Our experiment was retrospective and the CSF samples used were
previously collected from multiple sites. Only five were obtained from
Caucasian patients. The majority of CSF samples (23 out of 28) were from
hospitals located in the northern (Akita University), central (Tsukuba
University) and southern (Kumamoto University) parts of Japan.
Undetectably low CSF hypopocretin-1 levels in GBS were observed in
patients from both northern and southern areas (moderately reduced
hypocretin-1 levels were from all three areas). In some GBS subjects,
undetectable CSF hypocretin levels were observed repeatedly during the
course of the disease, thus the finding was consistent.
Griffin et al. suggested that GBS in northern China (acute motor axonal
neuropathy[AMAN] associated with Campylobacter) is a different disease
than GBS seen in western countries. [2,3] A previous postmortem study
suggested that axonal involvement is more frequent among Japanese patients
than in the Caucasian population. [4]
Furthermore, antibodies to GM1 and Gal NAc-GD1a, often associated
with AMAN in northern China, are also high in Japanese GBS. [5] Thus, it
is possible that GBS in Japan also has features that distinguish it from
GBS in western countries. Our seven undetectable CSF hypocretin GBS cases
exhibited severe and rapid onset with frequent respiratory involvement
which may suggest a link between AMAN and hypocretin deficiency. However,
four out of seven undetectable cases also exhibited sensory impairments.
There was also no association between anti GM1 and Gal NAc-GD1a antibodies
and low hypocretin levels. In addition, we did not observe any findings
suggesting a special link with Campylobacter infection. Therefore, low CSF
hypocretin levels and the issue of GBS subsets is unclear. Hypocretin
deficiency in the brain, as observed in hypocretin-deficient narcolepsy,
has not yet been confirmed in GBS subjects with low CSF hypocretin-1
levels. For these reasons, we consider future studies regarding the
mechanism of low CSF hypocretin levels in a subset of GBS subjects to be
important.
References
1. Mignot E, Lammers GJ, Ripley B et al. The role of
cerebrospinal fluid hypocretin measurement in the diagnosis of narcolepsy
and other hypersomnias. Arch Neurol 2002;59:1553-1562.
2. Griffin JW, Li CY, Ho TW et al. Guillain-Barre syndrome in
northern China. The spectrum of neuropathological changes in clinically
defined cases. Brain 1995;118 ( Pt 3):577-595.
3. Ho TW, Mishu B, Li CY, et al.

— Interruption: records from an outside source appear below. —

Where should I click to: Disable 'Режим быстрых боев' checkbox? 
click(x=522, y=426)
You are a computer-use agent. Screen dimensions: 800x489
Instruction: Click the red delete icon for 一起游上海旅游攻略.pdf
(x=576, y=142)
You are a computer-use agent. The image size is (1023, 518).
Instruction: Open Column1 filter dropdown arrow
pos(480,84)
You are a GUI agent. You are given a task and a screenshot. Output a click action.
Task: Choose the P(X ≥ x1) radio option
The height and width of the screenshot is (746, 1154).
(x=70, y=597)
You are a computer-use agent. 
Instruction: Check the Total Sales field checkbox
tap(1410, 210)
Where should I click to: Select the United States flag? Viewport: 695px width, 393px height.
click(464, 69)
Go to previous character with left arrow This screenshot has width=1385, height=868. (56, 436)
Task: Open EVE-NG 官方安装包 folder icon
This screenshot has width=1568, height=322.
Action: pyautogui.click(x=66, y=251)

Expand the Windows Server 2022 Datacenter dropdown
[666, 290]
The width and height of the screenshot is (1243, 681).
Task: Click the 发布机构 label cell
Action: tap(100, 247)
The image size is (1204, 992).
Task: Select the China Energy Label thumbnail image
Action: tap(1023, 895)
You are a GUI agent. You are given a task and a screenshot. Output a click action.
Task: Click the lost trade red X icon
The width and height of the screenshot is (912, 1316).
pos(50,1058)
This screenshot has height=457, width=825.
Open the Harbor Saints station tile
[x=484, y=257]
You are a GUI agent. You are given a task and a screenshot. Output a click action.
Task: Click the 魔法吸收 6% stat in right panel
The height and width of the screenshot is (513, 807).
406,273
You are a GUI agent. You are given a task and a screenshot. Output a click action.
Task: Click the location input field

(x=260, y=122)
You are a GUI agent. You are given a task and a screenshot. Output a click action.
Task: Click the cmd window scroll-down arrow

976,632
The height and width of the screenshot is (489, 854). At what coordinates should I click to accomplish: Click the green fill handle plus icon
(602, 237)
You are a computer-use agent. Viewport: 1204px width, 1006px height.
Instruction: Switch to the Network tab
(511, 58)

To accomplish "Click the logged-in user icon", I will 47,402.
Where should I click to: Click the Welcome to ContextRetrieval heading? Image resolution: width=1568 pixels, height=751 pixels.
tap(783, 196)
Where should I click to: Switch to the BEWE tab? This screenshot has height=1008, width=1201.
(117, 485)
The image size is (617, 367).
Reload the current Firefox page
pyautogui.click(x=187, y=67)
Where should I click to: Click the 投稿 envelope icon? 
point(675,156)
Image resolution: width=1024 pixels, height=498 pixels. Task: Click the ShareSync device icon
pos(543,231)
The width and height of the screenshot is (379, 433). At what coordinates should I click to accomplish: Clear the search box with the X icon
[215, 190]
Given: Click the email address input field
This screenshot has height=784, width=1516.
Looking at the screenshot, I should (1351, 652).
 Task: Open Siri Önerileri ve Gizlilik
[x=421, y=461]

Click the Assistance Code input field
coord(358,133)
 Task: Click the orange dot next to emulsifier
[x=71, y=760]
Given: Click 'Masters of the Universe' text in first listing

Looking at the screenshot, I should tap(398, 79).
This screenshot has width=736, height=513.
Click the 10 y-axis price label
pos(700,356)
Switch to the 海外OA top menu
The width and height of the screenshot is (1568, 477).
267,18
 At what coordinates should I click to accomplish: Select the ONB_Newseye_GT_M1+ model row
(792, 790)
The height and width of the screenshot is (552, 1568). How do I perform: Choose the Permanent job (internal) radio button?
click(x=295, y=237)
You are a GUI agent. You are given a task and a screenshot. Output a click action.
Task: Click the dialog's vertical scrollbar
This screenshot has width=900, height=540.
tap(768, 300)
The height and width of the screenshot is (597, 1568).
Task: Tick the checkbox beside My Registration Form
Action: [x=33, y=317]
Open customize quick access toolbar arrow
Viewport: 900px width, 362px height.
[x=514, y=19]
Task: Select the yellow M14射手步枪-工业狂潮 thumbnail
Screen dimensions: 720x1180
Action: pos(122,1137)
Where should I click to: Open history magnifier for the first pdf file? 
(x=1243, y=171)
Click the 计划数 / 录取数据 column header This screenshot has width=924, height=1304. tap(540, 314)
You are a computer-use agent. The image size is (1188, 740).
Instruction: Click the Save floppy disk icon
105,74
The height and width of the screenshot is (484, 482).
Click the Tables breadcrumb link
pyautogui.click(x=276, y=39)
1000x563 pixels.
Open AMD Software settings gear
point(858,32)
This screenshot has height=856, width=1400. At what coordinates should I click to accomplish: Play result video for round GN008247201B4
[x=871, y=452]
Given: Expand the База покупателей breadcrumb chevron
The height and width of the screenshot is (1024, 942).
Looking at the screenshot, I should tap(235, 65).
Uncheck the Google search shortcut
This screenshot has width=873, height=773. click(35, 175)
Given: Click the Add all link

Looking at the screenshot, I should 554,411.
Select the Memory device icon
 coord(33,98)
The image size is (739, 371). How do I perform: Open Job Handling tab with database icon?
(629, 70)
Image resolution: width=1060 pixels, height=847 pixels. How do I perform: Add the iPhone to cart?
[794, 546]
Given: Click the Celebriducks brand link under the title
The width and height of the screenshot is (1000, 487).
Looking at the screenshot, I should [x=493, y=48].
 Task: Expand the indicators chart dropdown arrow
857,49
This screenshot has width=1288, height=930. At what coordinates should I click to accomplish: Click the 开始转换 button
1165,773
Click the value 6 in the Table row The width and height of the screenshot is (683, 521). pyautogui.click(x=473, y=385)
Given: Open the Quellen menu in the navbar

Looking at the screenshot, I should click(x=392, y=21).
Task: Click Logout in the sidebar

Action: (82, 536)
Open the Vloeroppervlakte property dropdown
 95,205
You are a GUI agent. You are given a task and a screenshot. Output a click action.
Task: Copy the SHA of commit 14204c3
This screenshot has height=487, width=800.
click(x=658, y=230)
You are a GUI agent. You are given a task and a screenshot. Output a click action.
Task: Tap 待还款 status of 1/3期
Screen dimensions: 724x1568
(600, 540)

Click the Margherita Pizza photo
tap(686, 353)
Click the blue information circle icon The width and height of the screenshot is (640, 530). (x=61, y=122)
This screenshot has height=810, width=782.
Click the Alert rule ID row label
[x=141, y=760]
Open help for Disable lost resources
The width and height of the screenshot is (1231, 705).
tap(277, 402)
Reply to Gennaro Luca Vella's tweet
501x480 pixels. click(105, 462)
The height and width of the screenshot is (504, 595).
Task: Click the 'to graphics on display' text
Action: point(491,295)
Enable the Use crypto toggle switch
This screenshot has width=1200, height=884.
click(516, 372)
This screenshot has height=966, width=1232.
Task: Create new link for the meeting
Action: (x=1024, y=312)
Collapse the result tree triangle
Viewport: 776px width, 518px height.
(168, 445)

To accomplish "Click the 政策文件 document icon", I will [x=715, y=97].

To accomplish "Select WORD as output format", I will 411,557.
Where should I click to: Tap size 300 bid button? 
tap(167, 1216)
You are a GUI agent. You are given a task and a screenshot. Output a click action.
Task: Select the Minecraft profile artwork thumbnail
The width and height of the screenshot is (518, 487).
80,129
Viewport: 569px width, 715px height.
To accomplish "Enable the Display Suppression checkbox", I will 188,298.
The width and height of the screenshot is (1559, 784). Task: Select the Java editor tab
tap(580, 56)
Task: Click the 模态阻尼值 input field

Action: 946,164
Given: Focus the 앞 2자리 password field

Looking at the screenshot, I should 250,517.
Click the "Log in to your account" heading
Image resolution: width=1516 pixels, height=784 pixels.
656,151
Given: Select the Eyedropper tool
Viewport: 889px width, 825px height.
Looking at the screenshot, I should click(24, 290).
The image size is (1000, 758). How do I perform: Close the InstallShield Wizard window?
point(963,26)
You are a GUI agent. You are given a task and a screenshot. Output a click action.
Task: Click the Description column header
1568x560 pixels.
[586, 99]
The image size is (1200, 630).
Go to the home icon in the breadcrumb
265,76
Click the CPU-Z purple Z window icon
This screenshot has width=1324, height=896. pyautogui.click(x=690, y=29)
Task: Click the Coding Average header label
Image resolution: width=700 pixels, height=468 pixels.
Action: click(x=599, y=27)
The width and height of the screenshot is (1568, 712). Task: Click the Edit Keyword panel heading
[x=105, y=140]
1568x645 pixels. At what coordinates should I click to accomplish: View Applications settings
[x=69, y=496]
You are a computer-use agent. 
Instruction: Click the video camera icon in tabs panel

Guillain-Barre syndrome in
northern China. Relationship to Campylobacter jejuni infection and anti-
glycolipid antibodies. Brain 1995;118 ( Pt 3):597-605.
4. Sobue G, Li M, Terao S, et al. Axonal pathology in Japanese
Guillain-Barre syndrome: a study of 15 autopsied cases. Neurology
1997;48:1694-1700.
5. Yuki N, Ho TW, Tagawa Y, et al. Autoantibodies to GM1b and
GalNAc-GD1a: relationship to Campylobacter jejuni infection and acute
motor axonal neuropathy in China. J Neurol Sci 1999;164:134-138.